Recovery could be ‘choked off’ without cash, says CBI

CBI director-general John Cridland has warned the UK’s recovery will be “choked off” unless efforts are stepped up to give business access to finance.

Setting out a menu of ideas last night, he argued good ideas from the Government had so far been “lost to poor implementation”.

His plan includes giving corporates an incentive to invest in supply chains rather than hoarding cash, improving Government trade finance measures, and making the “NewBuy” scheme more appealing to first time buyers.

He said: “The fact is we need to raise levels of finance in the economy to support our growth aspirations. The announcements by the Chancellor and Bank of England Governor at the Mansion House signalled fresh action to strengthen our defences against shockwaves from the Eurozone and get more money flowing into the economy.
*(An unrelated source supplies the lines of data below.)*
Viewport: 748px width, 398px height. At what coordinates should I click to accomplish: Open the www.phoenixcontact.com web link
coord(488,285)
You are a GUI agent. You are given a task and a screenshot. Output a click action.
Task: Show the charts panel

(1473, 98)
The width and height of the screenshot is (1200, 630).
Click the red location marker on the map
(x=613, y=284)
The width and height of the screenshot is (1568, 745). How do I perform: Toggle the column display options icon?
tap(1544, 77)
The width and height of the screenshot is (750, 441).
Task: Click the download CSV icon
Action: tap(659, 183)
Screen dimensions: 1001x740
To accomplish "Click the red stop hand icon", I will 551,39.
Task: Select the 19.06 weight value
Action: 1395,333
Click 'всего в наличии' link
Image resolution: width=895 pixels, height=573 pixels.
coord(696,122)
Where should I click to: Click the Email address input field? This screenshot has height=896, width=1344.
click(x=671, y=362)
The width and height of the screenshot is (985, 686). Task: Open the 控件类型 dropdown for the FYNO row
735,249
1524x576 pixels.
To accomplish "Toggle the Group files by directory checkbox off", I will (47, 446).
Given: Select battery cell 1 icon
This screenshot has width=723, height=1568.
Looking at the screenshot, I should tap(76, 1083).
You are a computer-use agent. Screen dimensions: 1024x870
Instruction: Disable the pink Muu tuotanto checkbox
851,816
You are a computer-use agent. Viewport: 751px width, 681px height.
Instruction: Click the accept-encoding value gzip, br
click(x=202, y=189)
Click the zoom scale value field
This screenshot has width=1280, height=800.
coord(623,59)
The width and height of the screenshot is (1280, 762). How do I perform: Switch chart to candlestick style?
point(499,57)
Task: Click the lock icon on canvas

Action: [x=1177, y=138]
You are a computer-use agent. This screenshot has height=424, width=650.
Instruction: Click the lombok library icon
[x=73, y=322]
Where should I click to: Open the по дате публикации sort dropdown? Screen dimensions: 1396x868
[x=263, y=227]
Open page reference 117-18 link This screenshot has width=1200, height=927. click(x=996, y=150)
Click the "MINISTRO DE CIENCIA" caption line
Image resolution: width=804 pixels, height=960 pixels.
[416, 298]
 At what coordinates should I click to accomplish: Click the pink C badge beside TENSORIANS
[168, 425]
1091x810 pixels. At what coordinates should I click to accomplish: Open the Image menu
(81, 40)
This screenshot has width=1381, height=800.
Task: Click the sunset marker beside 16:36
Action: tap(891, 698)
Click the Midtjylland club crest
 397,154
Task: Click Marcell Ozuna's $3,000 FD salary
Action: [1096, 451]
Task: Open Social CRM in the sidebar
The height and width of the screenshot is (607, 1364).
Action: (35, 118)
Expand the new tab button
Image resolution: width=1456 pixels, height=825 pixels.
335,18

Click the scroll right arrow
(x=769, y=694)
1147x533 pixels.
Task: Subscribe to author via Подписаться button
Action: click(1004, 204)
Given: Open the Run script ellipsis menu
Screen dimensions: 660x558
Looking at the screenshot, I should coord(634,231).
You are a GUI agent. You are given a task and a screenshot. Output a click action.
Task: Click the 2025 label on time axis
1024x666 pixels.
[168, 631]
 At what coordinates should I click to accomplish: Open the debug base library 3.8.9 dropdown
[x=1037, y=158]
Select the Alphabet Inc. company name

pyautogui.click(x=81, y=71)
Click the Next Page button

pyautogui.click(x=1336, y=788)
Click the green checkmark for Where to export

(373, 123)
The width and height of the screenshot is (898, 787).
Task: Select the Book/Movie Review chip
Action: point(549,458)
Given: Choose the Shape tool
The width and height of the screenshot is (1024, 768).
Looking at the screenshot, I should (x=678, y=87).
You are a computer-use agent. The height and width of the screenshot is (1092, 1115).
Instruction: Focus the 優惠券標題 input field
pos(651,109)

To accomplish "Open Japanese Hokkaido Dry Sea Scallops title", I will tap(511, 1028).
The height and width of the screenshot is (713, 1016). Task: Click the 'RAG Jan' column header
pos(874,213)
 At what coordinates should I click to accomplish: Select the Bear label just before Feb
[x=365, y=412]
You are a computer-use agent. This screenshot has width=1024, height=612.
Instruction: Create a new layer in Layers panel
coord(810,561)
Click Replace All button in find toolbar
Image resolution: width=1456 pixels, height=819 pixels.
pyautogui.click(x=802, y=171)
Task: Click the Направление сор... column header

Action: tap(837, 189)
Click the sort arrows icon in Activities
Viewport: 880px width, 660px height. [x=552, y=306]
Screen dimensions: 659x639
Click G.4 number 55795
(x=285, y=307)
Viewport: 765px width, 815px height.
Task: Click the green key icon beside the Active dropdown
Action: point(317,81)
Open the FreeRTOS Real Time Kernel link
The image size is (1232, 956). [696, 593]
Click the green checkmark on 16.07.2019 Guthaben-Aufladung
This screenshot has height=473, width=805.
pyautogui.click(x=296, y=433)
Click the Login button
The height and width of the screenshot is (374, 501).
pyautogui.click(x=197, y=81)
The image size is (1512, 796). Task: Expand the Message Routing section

“We need an action-this-day approach, and the lesson so far is that we must not allow good intentions to be lost to poor implementation. I want to see urgency to stop the recovery being choked off by a lack of finance.”

Mr Cridland criticised the Government for “gold-plating” new international reforms of the banking system and called for an easing of liquidity requirements.

He also suggested the Bank of England could embark on further quantitative easing but invest directly in bank bonds and corporate paper.

Mr Cridland added: “We need to refresh our approach to financing so it’s squarely behind our long-term vision for a rebalanced economy. We have to focus our financial firepower on high-growth firms, global exporters and the UK’s dynamic larger companies.

“Measures to support high-growth, medium-sized businesses must be at the forefront. They need more than pure bank finance, and to make more use of equity to fund expansion. None of this is new – but the time for action is now.”